1.2 Confidentiality. Each Investor agrees to hold all information received pursuant to this Section 1 in confidence, and not to use or disclose any of such information to any third party, except (a) to the extent such information is made publicly available by the Company; (b) as required by law, regulation, subpoena or court order; (c) to Investors subsidiaries or affiliates in connection with their business with the Company, provided they are bound by this confidentiality provision; or (d) as required in connection with Investors examination or audit, provided that any person receiving confidential or non-public information is bound by this confidentiality provision or similar regulations.
1.3 Inspection Rights. The Company shall permit each Investor holding at least an aggregate total of 20% of its originally acquired shares of: (a) Preferred Stock issued and/or (b) the equivalent number (on an as-converted basis) of Conversion Stock, at such Investors expense, to visit and inspect the Companys properties, to examine its books of account and records and to discuss the Companys affairs, finances and accounts with its officers, all at such reasonable times as may be requested by such Investor; provided, however, the Company shall not be obligated under this Section 1.3 with respect to information which the Board determines in good faith is confidential or attorney-client privileged and should not, therefore, be disclosed.

_INFORMATION PROVIDED:_
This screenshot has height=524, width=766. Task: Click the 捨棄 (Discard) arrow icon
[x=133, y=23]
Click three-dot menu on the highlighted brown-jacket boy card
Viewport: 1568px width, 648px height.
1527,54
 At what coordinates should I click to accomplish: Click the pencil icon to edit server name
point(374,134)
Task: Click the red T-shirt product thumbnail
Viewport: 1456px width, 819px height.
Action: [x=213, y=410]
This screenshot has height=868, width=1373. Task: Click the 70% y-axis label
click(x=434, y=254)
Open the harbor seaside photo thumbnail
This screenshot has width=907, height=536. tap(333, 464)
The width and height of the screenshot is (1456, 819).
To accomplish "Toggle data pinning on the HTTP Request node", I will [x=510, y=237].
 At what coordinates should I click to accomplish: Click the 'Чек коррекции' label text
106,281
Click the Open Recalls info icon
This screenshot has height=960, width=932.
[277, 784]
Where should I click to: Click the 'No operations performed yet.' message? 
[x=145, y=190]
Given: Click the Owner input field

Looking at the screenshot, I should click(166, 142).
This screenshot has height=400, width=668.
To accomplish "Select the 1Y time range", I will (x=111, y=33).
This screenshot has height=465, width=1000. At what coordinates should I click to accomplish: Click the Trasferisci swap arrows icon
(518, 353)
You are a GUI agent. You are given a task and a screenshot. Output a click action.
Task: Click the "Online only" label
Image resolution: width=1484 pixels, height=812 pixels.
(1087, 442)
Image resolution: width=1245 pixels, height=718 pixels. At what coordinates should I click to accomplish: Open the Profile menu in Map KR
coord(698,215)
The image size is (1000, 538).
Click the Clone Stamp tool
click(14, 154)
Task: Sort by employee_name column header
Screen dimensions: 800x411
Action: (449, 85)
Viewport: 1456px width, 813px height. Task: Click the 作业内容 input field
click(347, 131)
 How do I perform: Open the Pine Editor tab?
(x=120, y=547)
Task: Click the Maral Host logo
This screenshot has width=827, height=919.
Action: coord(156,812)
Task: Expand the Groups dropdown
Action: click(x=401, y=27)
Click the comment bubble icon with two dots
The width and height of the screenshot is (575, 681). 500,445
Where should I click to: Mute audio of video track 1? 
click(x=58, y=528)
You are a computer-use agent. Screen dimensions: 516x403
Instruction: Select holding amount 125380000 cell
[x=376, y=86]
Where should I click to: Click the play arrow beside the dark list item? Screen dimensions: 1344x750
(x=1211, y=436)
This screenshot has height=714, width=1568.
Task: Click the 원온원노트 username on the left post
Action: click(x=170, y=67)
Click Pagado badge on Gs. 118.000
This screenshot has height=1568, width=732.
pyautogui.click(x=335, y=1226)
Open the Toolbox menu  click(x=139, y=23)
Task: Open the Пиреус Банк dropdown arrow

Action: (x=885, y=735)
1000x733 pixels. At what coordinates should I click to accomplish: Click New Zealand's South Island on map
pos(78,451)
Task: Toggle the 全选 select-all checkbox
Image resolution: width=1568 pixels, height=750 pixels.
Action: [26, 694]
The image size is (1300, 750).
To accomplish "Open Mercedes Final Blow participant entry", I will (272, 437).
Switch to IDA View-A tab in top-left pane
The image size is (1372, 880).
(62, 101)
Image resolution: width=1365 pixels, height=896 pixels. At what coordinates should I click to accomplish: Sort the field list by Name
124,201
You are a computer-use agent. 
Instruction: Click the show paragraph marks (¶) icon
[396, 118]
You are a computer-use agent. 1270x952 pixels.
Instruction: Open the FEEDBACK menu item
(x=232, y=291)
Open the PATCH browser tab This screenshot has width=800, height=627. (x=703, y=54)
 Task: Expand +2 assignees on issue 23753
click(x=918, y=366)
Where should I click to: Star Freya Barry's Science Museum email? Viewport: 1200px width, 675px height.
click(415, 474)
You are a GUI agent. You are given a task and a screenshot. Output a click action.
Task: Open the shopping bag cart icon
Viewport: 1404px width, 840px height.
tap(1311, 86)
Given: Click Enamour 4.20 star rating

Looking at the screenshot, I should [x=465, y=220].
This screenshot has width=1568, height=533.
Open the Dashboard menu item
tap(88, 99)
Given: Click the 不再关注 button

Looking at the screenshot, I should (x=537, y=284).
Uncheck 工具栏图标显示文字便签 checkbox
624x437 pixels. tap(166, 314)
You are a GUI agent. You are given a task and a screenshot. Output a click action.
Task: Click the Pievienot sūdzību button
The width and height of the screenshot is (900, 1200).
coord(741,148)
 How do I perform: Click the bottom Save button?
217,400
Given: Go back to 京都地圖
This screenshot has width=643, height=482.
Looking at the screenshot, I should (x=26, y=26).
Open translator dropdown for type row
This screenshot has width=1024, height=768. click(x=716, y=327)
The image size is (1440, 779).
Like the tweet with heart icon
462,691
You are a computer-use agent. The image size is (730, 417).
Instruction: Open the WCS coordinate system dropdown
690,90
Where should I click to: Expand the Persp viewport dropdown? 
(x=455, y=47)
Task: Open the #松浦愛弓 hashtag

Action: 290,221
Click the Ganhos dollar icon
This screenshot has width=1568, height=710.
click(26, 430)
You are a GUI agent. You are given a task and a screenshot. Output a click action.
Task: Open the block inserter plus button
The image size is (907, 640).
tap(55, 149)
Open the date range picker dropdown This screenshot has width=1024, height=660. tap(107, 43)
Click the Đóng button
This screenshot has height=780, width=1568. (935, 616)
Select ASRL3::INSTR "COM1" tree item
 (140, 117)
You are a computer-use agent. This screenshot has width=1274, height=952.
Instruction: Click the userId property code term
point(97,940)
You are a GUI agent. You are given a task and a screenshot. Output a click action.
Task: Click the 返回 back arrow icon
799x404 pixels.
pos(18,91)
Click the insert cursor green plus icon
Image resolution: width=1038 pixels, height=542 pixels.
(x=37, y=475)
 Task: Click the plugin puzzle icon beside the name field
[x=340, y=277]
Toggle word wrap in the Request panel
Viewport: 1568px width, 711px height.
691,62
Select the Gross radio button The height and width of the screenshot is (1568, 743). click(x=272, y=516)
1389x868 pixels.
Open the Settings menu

_EXERCISE TASK 1:_
Answer these questions using the contract excerpt:
(a) Under what condition may an Investor share the information with its subsidiaries or affiliates?
(b) What minimum share of its originally acquired shares must an Investor hold to have inspection rights?
(c) Who pays for an Investor's inspection visits?
_EXERCISE TASK 2:_ Extract the words of the contract excerpt from "1.2 Confidentiality. Each" up to and including "or similar regulations.".
_EXERCISE TASK 3:_ According to the contract excerpt, why is the Company not obligated to provide certain information during an inspection?
The material was taken from a separate source.

_WRITTEN SOLUTION 1:_
(a) The subsidiaries or affiliates must be bound by the confidentiality provision, and the sharing must be in connection with their business with the Company.
(b) At least an aggregate total of 20%.
(c) The Investor.

_WRITTEN SOLUTION 2:_
1.2 Confidentiality. Each Investor agrees to hold all information received pursuant to this Section 1 in confidence, and not to use or disclose any of such information to any third party, except (a) to the extent such information is made publicly available by the Company; (b) as required by law, regulation, subpoena or court order; (c) to Investors subsidiaries or affiliates in connection with their business with the Company, provided they are bound by this confidentiality provision; or (d) as required in connection with Investors examination or audit, provided that any person receiving confidential or non-public information is bound by this confidentiality provision or similar regulations.

_WRITTEN SOLUTION 3:_ The Company need not provide information that the Board determines in good faith is confidential or attorney-client privileged. Such information should not, therefore, be disclosed.